EXERCISE DIRECTIONS: Copy out the records word for word, from their first line through the line containing "Click the vertical scrollbar", with both ends included.

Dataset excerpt
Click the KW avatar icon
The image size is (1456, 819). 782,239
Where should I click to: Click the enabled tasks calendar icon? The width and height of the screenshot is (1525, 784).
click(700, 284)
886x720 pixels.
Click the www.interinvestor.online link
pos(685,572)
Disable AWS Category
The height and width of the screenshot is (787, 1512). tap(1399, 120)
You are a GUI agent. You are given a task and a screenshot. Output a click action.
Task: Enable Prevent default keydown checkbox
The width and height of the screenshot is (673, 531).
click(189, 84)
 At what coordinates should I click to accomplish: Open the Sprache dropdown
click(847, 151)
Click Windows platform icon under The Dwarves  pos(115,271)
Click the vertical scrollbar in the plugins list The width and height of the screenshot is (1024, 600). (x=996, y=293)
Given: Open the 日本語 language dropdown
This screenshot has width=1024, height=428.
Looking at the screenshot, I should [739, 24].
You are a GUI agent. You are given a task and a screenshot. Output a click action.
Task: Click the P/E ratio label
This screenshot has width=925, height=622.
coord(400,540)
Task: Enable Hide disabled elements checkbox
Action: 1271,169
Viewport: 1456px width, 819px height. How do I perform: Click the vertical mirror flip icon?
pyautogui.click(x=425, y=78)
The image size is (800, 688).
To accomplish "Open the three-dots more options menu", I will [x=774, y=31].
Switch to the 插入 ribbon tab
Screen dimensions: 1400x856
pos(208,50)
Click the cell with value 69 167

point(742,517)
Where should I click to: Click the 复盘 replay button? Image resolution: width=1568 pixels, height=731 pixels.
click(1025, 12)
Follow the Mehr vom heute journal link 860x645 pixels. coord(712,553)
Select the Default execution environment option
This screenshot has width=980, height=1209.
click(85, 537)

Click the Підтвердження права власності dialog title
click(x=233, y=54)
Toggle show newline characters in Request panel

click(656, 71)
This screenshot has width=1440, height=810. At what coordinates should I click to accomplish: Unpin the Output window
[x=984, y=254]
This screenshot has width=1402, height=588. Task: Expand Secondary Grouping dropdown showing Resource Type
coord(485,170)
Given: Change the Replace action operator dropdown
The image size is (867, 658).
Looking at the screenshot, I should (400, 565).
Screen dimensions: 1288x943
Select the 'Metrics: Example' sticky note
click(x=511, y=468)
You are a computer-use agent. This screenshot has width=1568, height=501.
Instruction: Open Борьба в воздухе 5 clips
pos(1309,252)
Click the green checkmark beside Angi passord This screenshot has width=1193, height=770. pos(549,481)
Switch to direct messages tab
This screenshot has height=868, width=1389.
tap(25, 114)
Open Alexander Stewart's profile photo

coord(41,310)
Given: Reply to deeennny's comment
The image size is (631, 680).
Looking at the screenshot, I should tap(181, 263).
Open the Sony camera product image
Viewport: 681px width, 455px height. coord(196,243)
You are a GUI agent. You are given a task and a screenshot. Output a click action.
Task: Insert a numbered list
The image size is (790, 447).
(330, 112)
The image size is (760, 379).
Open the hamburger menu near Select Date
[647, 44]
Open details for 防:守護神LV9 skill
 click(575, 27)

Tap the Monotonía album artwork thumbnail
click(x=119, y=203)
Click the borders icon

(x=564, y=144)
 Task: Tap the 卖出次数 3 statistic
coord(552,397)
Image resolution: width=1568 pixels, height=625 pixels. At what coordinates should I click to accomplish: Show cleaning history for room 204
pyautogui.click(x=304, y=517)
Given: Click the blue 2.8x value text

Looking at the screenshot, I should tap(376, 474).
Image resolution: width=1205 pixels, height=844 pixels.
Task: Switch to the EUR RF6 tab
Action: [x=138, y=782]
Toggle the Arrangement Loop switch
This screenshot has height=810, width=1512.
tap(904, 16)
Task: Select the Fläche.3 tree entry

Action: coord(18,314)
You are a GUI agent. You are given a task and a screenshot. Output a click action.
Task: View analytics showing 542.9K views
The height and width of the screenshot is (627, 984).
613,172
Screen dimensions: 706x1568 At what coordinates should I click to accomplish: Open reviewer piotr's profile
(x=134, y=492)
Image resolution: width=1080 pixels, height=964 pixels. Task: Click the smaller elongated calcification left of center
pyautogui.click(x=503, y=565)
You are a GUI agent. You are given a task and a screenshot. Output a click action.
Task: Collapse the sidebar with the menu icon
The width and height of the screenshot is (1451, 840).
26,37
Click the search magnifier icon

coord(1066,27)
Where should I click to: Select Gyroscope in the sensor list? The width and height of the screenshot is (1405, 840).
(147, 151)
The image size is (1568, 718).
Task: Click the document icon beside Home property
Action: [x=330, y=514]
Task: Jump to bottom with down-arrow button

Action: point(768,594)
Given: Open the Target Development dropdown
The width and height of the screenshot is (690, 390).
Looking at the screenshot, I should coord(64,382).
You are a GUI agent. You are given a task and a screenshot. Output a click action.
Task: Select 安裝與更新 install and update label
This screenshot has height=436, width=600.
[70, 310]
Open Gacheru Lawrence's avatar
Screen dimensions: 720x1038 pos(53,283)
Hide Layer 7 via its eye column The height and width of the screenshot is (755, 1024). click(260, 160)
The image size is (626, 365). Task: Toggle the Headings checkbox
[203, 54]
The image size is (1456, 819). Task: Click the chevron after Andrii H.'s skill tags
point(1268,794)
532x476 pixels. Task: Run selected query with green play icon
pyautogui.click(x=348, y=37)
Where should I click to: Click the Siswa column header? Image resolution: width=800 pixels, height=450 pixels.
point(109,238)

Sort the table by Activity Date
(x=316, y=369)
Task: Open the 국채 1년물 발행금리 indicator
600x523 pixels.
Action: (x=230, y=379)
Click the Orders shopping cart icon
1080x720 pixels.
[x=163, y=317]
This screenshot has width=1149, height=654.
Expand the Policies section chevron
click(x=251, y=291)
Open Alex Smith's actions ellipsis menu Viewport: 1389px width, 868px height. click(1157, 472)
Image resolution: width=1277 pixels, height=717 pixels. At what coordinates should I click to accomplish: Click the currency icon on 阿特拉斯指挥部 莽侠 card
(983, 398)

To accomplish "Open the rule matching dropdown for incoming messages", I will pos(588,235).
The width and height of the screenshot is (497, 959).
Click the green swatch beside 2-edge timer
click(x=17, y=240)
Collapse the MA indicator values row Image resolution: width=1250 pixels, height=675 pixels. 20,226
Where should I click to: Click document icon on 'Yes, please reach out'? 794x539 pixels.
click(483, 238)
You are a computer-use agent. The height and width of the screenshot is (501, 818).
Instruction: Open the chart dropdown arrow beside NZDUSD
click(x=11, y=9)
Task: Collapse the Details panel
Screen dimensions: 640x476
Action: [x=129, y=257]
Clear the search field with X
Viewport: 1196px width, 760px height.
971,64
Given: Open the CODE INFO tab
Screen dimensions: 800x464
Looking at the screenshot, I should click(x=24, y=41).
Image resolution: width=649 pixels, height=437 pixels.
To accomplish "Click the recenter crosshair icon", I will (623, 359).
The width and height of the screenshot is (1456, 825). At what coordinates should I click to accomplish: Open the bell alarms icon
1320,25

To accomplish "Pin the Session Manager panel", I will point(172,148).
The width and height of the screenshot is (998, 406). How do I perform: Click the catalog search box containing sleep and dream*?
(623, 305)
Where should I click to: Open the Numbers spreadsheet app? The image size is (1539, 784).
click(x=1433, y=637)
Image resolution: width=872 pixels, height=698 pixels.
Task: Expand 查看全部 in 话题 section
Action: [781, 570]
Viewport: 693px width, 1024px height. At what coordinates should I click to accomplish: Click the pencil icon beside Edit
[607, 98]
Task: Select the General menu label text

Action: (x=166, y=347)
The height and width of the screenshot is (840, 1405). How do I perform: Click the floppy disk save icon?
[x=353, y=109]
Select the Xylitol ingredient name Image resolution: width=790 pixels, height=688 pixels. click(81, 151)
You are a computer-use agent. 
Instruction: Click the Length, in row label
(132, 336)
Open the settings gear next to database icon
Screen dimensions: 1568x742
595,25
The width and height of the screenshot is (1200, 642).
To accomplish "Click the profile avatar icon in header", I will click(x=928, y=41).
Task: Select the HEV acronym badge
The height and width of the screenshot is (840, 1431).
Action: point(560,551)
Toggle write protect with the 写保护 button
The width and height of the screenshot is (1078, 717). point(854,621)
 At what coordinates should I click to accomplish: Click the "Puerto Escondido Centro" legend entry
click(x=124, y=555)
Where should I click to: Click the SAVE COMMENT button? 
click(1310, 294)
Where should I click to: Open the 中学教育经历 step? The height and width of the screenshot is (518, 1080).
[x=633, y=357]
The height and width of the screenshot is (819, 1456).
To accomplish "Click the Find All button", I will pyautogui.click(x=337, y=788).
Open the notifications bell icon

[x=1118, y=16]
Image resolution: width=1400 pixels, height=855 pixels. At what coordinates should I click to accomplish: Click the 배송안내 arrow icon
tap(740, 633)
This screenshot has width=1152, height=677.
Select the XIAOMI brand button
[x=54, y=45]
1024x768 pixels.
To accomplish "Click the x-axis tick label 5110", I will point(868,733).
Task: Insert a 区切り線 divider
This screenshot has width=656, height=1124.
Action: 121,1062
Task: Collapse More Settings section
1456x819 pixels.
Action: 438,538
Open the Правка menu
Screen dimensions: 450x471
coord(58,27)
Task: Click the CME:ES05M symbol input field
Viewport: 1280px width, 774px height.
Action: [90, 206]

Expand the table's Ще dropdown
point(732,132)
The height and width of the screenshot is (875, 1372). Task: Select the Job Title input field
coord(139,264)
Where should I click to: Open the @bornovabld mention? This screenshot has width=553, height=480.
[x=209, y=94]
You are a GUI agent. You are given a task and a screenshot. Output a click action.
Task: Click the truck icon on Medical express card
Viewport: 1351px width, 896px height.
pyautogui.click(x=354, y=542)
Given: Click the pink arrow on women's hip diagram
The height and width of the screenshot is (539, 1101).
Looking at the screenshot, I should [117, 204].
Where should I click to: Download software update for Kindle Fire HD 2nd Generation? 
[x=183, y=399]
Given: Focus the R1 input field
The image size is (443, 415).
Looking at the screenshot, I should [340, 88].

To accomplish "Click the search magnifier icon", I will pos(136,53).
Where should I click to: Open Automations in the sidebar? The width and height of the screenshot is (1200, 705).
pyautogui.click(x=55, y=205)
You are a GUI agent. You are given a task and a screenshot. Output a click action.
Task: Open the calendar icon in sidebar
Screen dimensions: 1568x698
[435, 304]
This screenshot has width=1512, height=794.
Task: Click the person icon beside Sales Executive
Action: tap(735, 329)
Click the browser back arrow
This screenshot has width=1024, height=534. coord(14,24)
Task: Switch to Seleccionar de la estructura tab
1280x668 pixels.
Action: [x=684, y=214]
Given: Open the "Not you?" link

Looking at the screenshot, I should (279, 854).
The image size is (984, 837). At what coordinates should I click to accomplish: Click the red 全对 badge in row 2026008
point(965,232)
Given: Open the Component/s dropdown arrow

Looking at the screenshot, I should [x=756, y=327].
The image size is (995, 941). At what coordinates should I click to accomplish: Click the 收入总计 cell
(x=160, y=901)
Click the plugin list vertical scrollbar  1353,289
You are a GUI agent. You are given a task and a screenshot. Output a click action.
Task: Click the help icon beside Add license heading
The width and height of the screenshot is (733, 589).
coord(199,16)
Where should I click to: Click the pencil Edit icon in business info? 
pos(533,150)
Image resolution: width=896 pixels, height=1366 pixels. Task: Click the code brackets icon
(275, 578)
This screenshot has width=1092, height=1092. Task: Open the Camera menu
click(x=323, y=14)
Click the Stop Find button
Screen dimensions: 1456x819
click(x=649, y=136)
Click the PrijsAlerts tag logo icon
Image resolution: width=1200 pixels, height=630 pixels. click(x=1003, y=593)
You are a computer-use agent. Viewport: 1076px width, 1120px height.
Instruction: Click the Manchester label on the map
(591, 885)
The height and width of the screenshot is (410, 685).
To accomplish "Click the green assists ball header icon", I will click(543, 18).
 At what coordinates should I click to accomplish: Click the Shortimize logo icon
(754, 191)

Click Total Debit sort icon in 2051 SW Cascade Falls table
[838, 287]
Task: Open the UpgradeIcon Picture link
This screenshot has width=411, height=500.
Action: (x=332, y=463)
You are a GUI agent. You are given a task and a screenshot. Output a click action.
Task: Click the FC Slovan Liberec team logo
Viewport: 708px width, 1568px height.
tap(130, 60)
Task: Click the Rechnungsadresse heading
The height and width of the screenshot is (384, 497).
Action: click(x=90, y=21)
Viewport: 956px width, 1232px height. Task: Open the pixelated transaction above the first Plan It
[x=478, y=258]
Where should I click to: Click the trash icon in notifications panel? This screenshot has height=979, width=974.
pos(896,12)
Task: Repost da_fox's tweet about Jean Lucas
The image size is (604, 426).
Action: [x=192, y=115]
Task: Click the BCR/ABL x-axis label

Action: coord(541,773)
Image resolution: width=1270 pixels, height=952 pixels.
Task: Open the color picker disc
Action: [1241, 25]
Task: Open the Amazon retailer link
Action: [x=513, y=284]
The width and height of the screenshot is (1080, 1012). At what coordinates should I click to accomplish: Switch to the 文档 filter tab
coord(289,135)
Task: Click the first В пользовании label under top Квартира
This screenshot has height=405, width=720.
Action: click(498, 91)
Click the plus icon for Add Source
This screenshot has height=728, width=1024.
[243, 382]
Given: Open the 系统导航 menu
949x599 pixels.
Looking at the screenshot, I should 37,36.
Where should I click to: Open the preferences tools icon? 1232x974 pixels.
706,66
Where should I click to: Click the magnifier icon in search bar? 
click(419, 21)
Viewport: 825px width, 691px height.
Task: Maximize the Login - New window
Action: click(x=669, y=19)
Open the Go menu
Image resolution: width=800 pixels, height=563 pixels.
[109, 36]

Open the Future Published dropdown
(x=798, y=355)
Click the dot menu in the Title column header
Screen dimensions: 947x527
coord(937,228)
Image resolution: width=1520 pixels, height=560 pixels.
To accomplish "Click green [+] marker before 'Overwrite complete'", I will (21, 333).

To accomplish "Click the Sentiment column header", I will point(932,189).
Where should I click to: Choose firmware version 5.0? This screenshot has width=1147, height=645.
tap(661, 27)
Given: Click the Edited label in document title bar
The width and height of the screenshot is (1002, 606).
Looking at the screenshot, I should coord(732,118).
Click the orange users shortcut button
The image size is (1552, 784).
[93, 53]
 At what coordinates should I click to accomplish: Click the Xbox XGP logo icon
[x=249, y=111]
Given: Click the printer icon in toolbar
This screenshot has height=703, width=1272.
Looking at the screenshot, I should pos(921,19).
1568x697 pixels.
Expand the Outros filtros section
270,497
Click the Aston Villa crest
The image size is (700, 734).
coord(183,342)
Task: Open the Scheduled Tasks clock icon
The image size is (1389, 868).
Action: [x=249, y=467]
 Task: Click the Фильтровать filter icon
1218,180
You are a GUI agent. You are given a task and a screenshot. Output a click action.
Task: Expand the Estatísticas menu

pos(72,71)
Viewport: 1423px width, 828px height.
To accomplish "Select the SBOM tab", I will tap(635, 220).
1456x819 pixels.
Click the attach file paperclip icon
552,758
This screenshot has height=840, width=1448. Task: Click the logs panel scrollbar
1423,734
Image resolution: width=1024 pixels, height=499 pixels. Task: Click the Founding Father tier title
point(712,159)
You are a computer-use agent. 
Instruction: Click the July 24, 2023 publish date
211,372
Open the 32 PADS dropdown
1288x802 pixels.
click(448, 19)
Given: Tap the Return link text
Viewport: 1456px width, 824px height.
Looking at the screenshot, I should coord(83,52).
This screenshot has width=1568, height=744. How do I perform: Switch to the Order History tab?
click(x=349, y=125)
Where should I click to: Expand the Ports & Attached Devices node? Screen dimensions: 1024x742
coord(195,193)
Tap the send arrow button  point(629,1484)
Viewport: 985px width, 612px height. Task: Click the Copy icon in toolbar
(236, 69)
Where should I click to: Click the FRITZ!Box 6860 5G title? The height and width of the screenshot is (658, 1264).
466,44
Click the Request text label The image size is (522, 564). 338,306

TASK ANSWER:
Click the KW avatar icon
The image size is (1456, 819). 782,239
Where should I click to: Click the enabled tasks calendar icon? The width and height of the screenshot is (1525, 784).
click(700, 284)
886x720 pixels.
Click the www.interinvestor.online link
pos(685,572)
Disable AWS Category
The height and width of the screenshot is (787, 1512). tap(1399, 120)
You are a GUI agent. You are given a task and a screenshot. Output a click action.
Task: Enable Prevent default keydown checkbox
The width and height of the screenshot is (673, 531).
click(189, 84)
 At what coordinates should I click to accomplish: Open the Sprache dropdown
click(847, 151)
Click Windows platform icon under The Dwarves  pos(115,271)
Click the vertical scrollbar in the plugins list The width and height of the screenshot is (1024, 600). (x=996, y=293)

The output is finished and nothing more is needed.